Great books about space and the planets
I was doing some work on the nonfiction collection today, focusing on the shelves about astronomy, space, planets and time. While examining the books closely, I came across a few that I want to remember as being really interesting:
Faraway Worlds: Planets Beyond Our Solar System, by Paul Halpern and Illustrated by Lynette R. Cook, is a fascinating look at the search for distant planets. It contains simple visual demonstrations of how scientists are able to find stars that have planets--the "wobbling star" is explained with a good diagram about the gravitational pull of a large planet. Halpern's writing is very accessible and Cook's illustrations take the book to another level of imaginative wonder, as she artfully speculates what a beach might look like on a planet with two suns. There is even a page at the end dedicated to explaining how Cook comes up with her illustrations. Really a fantastic and imaginative read.
I found a lot of books about the Hubble Telescope for all different levels of readers, but none so beautiful as Space, Stars and the Beginning of Time: What The Hubble Telescope Saw by Elaine Scott. It's not just the phenomenal, crisp Hubble Space Telescope photos of nebulas and novas that sets this one apart from our other books on the subject. It's a very well-written book about everything that the Hubble's images have taught us about the nature of our universe and how it was formed. Scott deftly covers different types of stars and their life cycles, the evolution of galaxies and the functions of black holes. She also covers the history of the Hubble, and the heroic challenge undertaken to fix what is truly "one of the greatest scientific instruments of all time" (p. 4). But what the Hubble has to teach us about the history of the universe is this book's real achievement. Scott demonstrates how the Hubble has lead us to the knowledge that:
- the universe is 13.7 billion years old
- dark matter makes up most of the material in the universe
- there are lots of other solar systems like ours
and a lot more. Some of the reading might be dense for a child, but for the most part it is very accessible and well-done.

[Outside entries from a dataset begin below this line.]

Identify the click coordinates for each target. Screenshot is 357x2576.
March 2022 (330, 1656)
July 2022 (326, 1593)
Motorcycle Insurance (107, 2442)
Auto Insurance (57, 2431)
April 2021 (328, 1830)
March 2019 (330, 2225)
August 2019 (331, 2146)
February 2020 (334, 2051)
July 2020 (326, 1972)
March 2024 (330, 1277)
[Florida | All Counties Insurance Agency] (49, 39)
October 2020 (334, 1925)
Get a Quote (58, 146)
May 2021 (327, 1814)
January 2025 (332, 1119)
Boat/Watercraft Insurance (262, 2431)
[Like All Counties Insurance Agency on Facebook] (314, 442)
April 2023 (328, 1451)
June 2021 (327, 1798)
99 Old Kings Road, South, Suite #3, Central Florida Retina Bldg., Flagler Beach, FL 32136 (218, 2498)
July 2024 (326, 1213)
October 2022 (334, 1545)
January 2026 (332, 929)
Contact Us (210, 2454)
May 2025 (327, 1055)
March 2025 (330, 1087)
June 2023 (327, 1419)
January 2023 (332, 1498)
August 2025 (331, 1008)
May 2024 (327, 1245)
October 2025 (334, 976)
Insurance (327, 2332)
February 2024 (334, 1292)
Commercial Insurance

Finally, I was thinking about discarding this one, but couldn't part with it after discovering how good it is. How We Learned the Earth is Round, by Patricia Lauber and illustrated by Megan Lloyd, is probably one of the best, most on-point explanations I've seen regarding this very important human achievement. Lloyd's illustrations are very kid-friendly, perfect for Lauber's excellent and kid-friendly prose. Lauber lays out the whole history of human thought about the world in a way that a second-grader could easily grasp. I don't want to weed this book! I want to put it in the hands of a child and say, "Read this so you know how the ancient Greeks knew so much about our planet, thousands of years before satellite telescopes were invented!" It's a great introduction to science and the courage it takes to explore the full range of possibilities suggested by one's careful observations of the world.